Julian Ward, dyrektor techniczny The Reds, ma jasno sprecyzowaną filozofię budowania kadry. Uważa, że nowy piłkarz powinien – w idealnym scenariuszu – mieć już za sobą poważny etap kariery, zanim trafi na Anfield. Frimpong ten warunek spełnia z nawiązką: był kluczowym ogniwem zespołu, który sięgnął po dublet w barwach Leverkusen.

Oczekiwania wobec jego szybkiej aklimatyzacji są więc uzasadnione. Choć urodził się w Amsterdamie i reprezentuje barwy Holandii, dorastał w północno-zachodniej Anglii – a akademię Manchesteru City wybrał nie ze względów sportowych, lecz z uwagi na dogodniejszy dojazd, rezygnując tym samym z oferty Liverpoolu.

Jego osobowość to kolejny powód do optymizmu. Energiczny, uśmiechnięty, przebojowy – taki był już w czasach juniorskich.

– To niezwykle ciekawa postać, bardzo lubiany chłopak – mówi Gareth Taylor w rozmowie ze Sky Sports.

– Ma w sobie mnóstwo entuzjazmu, na boisku i poza nim.
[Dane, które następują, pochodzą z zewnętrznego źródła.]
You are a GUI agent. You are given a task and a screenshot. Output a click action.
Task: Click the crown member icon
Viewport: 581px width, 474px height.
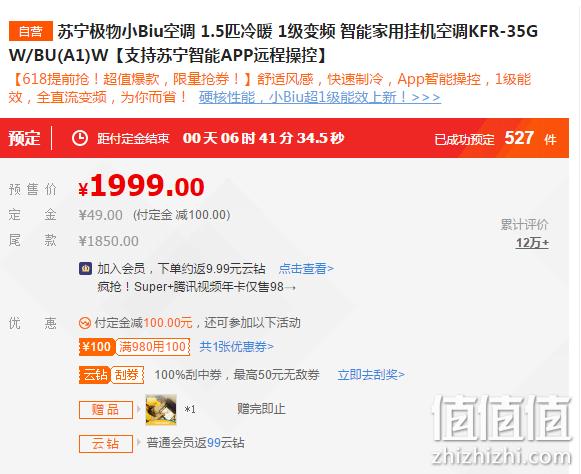point(86,268)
Początki kariery w akademii Manchesteru City

Taylor pracował z Frimpongiem w drużynach młodzieżowych City. Jedno spotkanie szczególnie zapadło mu w pamięć – mecz z Derby County w Pucharze Anglii do lat 18. Felix Nmecha obejrzał czerwoną kartkę, a zespół Taylora znalazł się pod presją.

– Przesunęliśmy Jeremiego z prawej obrony na prawą pomoc, żeby odzyskać inicjatywę. Zagrał rewelacyjnie. Gdy Felix opuścił boisko, gra się rozchwiała, ale Jeremie po prostu rozszarpał rywali.

To on strzelił zwycięskiego gola.

To, że Taylor wskazuje jeden konkretny mecz, świadczy o tym, że Frimpong nie był postacią grającą pierwsze skrzypce w każdej kolejce – nie w tak napakowanym talentami składzie City. To Nmecha, dziś reprezentant Niemiec grający dla Borussii Dortmund, częściej przykuwał uwagę.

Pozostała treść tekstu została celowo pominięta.